Facebook is making a push for default HTTPS and its chief security officer, Mr. Joe Sullivan, hopes the feature will be rolled out by the end of the year.

Last year, a security enthusiast released a Firefox extension called Firesheep that made it incredibly easy for users with little technical knowledge to break into the online accounts of people connecting over open wireless networks.

The type of man-in-the-middle attack executed by the extension is called session hijacking and has actually been known for over a decade.

It relies on sniffing the network traffic and extracting the session cookies sent by the victim's browser. These files are used by websites to remember authenticated users and can be used to obtain access to their accounts as long as they remain active.

After the Firesheep extension received widespread coverage in the media, large online services started offering the option of using encrypted connections (HTTPS) for entire sessions in order to prevent cookie stealing attacks.
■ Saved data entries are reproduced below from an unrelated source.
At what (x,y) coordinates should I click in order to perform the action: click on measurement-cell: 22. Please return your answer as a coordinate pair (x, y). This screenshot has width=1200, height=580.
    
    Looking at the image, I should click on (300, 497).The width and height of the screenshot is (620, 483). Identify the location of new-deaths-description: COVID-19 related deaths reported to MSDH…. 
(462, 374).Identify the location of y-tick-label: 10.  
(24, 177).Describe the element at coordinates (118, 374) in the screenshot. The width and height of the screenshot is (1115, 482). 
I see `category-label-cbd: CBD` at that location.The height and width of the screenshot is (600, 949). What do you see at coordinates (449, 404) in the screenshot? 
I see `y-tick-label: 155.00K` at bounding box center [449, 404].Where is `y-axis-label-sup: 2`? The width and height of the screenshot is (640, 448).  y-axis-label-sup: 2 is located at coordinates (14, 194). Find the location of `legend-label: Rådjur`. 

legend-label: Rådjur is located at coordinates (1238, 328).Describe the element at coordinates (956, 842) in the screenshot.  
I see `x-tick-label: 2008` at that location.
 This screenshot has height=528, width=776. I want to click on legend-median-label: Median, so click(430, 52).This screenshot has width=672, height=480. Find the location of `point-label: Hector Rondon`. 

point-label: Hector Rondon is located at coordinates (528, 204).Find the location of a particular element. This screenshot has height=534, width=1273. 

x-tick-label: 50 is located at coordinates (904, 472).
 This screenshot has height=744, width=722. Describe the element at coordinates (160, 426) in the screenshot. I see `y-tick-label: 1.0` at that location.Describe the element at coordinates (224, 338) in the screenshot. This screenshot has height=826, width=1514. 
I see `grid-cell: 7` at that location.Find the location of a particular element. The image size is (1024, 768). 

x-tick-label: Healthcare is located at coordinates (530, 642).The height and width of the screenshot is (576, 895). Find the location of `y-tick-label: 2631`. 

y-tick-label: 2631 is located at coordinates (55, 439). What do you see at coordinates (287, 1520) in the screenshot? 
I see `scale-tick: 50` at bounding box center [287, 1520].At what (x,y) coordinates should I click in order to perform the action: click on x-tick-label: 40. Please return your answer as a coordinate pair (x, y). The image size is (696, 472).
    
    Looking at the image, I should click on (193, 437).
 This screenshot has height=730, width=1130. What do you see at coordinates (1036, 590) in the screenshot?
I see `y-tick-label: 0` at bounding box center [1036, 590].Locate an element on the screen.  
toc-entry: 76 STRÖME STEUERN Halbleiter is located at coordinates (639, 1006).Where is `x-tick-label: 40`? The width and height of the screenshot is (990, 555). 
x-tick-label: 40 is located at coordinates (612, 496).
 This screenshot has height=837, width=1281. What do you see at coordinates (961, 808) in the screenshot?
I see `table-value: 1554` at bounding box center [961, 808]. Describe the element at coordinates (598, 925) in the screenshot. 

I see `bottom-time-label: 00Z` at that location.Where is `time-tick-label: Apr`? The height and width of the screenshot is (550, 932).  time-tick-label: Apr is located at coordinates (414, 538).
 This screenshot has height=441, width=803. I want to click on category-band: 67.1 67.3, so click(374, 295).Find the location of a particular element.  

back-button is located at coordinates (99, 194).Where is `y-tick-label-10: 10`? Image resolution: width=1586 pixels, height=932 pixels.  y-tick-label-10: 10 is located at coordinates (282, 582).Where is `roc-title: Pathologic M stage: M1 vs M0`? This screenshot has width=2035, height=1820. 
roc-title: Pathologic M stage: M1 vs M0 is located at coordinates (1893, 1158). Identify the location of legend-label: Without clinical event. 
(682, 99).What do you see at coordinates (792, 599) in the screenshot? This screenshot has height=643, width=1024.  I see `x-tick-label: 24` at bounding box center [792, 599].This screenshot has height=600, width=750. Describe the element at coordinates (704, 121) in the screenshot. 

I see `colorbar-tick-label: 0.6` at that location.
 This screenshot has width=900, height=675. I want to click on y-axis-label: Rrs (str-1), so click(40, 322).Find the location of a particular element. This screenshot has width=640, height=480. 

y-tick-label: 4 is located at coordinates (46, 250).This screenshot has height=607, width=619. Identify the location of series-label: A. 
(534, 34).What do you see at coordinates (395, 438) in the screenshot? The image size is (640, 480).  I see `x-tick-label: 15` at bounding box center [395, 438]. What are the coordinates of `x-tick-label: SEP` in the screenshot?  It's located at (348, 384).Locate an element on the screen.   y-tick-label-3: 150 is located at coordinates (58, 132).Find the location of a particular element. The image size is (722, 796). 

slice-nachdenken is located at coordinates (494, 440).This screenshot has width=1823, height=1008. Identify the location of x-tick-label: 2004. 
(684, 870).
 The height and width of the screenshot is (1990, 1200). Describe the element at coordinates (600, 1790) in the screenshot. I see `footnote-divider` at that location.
Facebook began allowing users to enable persistent HTTPS for their accounts in January and since then the company has made significant progress in implementing the feature.

However, the nature of the platform, which pulls in content from tens or hundreds of thousands of external websites via third-party apps, makes rolling out HTTPS significantly harder.

Each time an HTTPS user tries to use a third-party app that doesn't have its content signed with a SSL certificate, they are asked to drop back to plain a HTTP connection, which makes them vulnerable.

To fix this shortcoming, the company recently asked all app developers to sign their apps by October 1st. Last week, at the Hack in the Box 2011 security conference in Amsterdam, we asked Mr. Joe Sullivan when he expects the website to roll out HTTPS by default for all users.

"My hope is that we'll get there by the end of the year, but it depends on a lot of different factors," the Facebook CSO said [read the full interview]. He noted that default HTTPS is the company's goal, but pointed out that there are still lots of little technical details to go through.

Hopefully those will be sorted out until October 1st, when third-party apps are required to support HTTPS, so the company can move forward with the plan to bring encrypted connections to everyone.